On Tue, Nov 15, 2016 at 8:44 PM, Arun Patel <arunp.bigd...@gmail.com> wrote:

> Thanks for the quick response.
>
> Its a single XML file and I am using a top level rowTag.  So, it creates
> only one row in a Dataframe with 5 columns. One of these columns will
> contain most of the data as StructType.  Is there a limitation to store
> data in a cell of a Dataframe?
>
> I will check with new version and try to use different rowTags and
> increase executor-memory tomorrow. I will open a new issue as well.
>
>
>
> On Tue, Nov 15, 2016 at 7:52 PM, Hyukjin Kwon <gurwls...@gmail.com> wrote:
>
>> Hi Arun,
>>
>>
>> I have few questions.
>>
>> Dose your XML file have like few huge documents? In this case of a row
>> having a huge size like (like 500MB), it would consume a lot of memory
>>
>> becuase at least it should hold a row to iterate if I remember correctly.

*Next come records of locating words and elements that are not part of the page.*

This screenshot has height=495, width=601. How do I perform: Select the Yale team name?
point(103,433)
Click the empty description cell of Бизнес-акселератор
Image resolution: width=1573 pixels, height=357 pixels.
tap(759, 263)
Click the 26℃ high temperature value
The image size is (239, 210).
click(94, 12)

>> I remember this happened to me before while processing a huge record for
>> test purpose.
>>
>>
>> How about trying to increase --executor-memory?
>>
>>
>> Also, you could try to select only few fields to prune the data with the
>> latest version just to doubly sure if you don't mind?.
>>
>>
>> Lastly, do you mind if I ask to open an issue in
>> https://github.com/databricks/spark-xml/issues if you still face this
>> problem?
>>
>> I will try to take a look at my best.
>>
>>
>> Thank you.
>>
>>
>> 2016-11-16 9:12 GMT+09:00 Arun Patel <arunp.bigd...@gmail.com>:
>>
>>> I am trying to read an XML file which is 1GB is size.  I am getting an
>>> error 'java.lang.OutOfMemoryError: Requested array size exceeds VM
>>> limit' after reading 7 partitions in local mode.  In Yarn mode, it
>>> throws 'java.lang.OutOfMemoryError: Java heap space' error after
>>> reading 3 partitions.
>>>
>>> Any suggestion?
>>>
>>> PySpark Shell Command:    pyspark --master local[4] --driver-memory 3G
>>> --jars / tmp/spark-xml_2.10-0.3.3.jar
>>>
>>>
>>>
>>> Dataframe Creation Command:   df = sqlContext.read.format('com.da
>>> tabricks.spark.xml').options(rowTag='GGL').load('GGL_1.2G.xml')
>>>
>>>
>>>
>>> 16/11/15 18:27:04 INFO TaskSetManager: Finished task 1.0 in stage 0.0
>>> (TID 1) in 25978 ms on localhost (1/10)
>>>
>>> 16/11/15 18:27:04 INFO NewHadoopRDD: Input split:
>>> hdfs://singlenodevm:8020/user/arunp/GGL_1.2G.xml:268435456+134217728
>>>
>>> 16/11/15 18:27:55 INFO Executor: Finished task 2.0 in stage 0.0 (TID 2).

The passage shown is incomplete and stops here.